YOUR TASK »
Once the pictures are set aside, print the records that follow exactly as written.

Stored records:
--*--

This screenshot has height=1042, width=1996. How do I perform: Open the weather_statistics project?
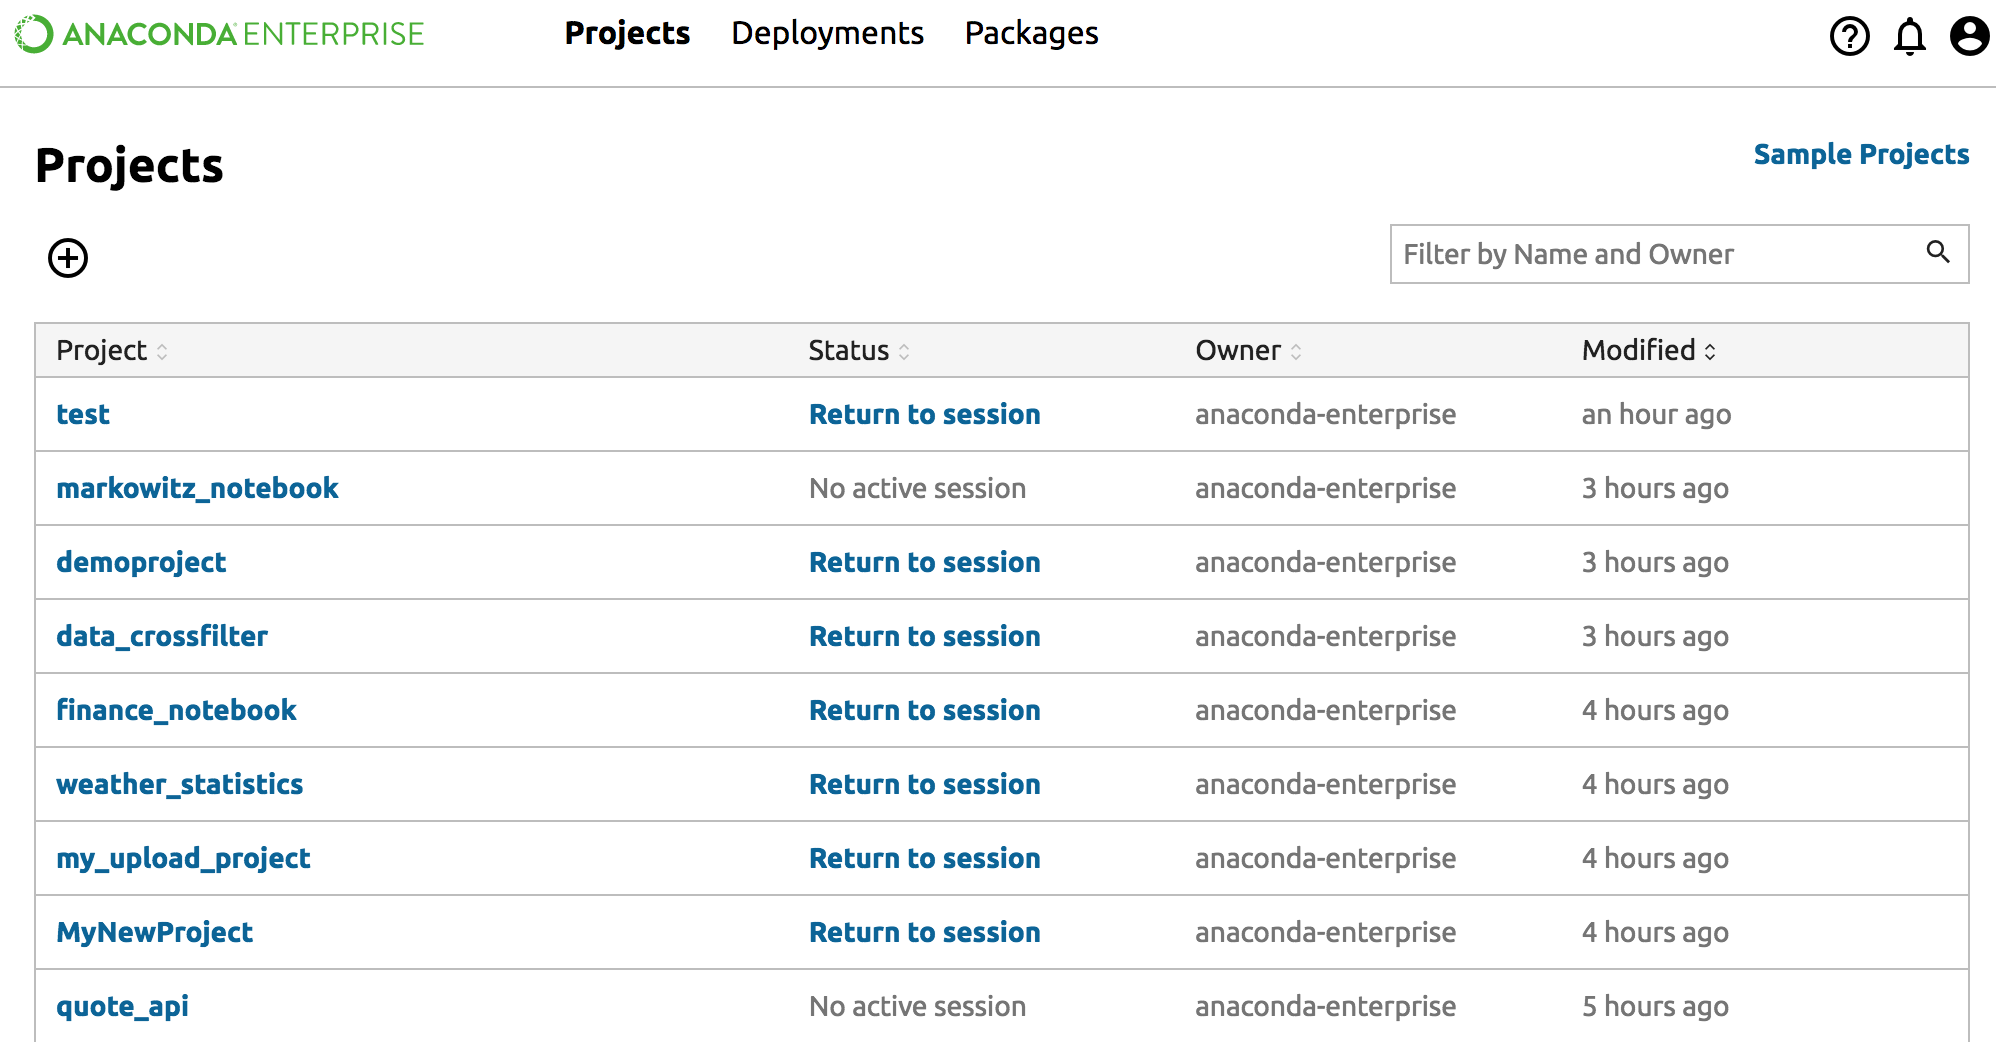click(179, 784)
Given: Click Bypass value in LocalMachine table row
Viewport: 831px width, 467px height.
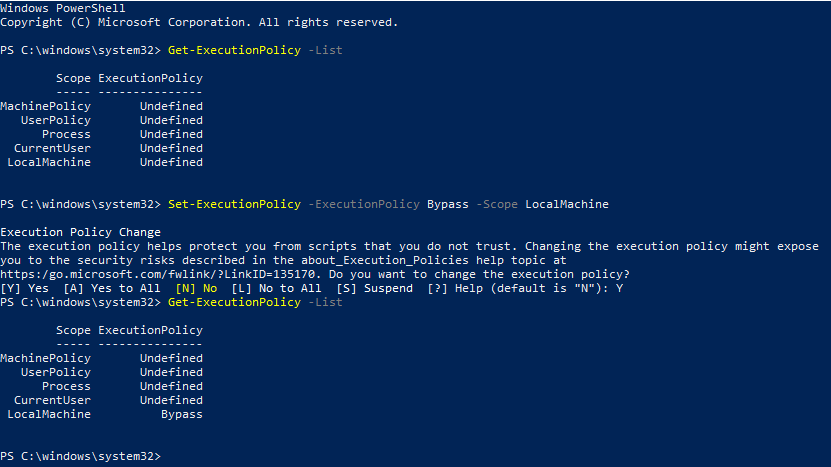Looking at the screenshot, I should click(x=181, y=414).
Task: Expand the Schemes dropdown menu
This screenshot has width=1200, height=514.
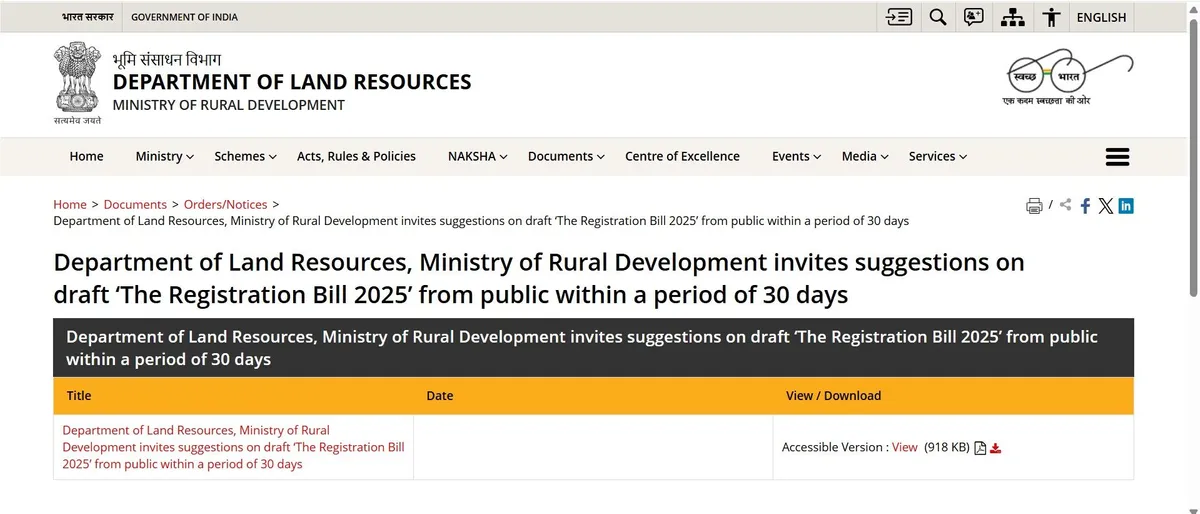Action: (x=245, y=157)
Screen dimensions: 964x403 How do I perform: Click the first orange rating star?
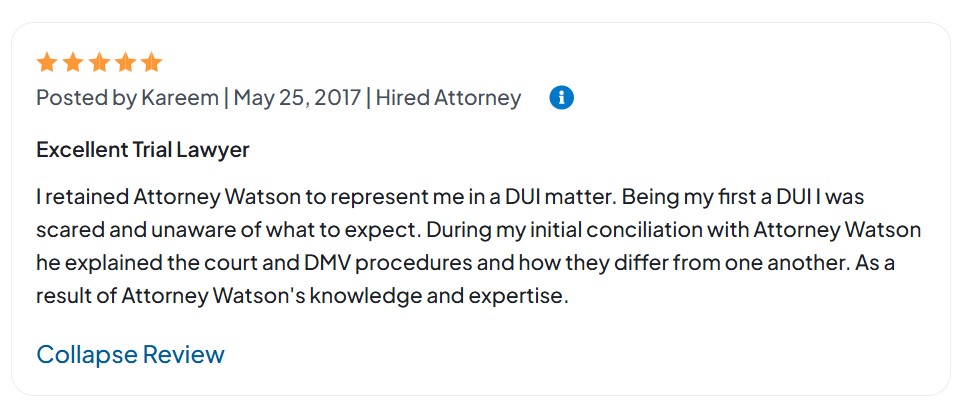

--*--

YOUR SOLUTION »
This screenshot has height=1042, width=1996. How do I perform: Open the weather_statistics project?
click(179, 784)
Given: Click Bypass value in LocalMachine table row
Viewport: 831px width, 467px height.
Looking at the screenshot, I should click(x=181, y=414).
Task: Expand the Schemes dropdown menu
This screenshot has width=1200, height=514.
Action: (x=245, y=157)
Screen dimensions: 964x403 How do I perform: Click the first orange rating star?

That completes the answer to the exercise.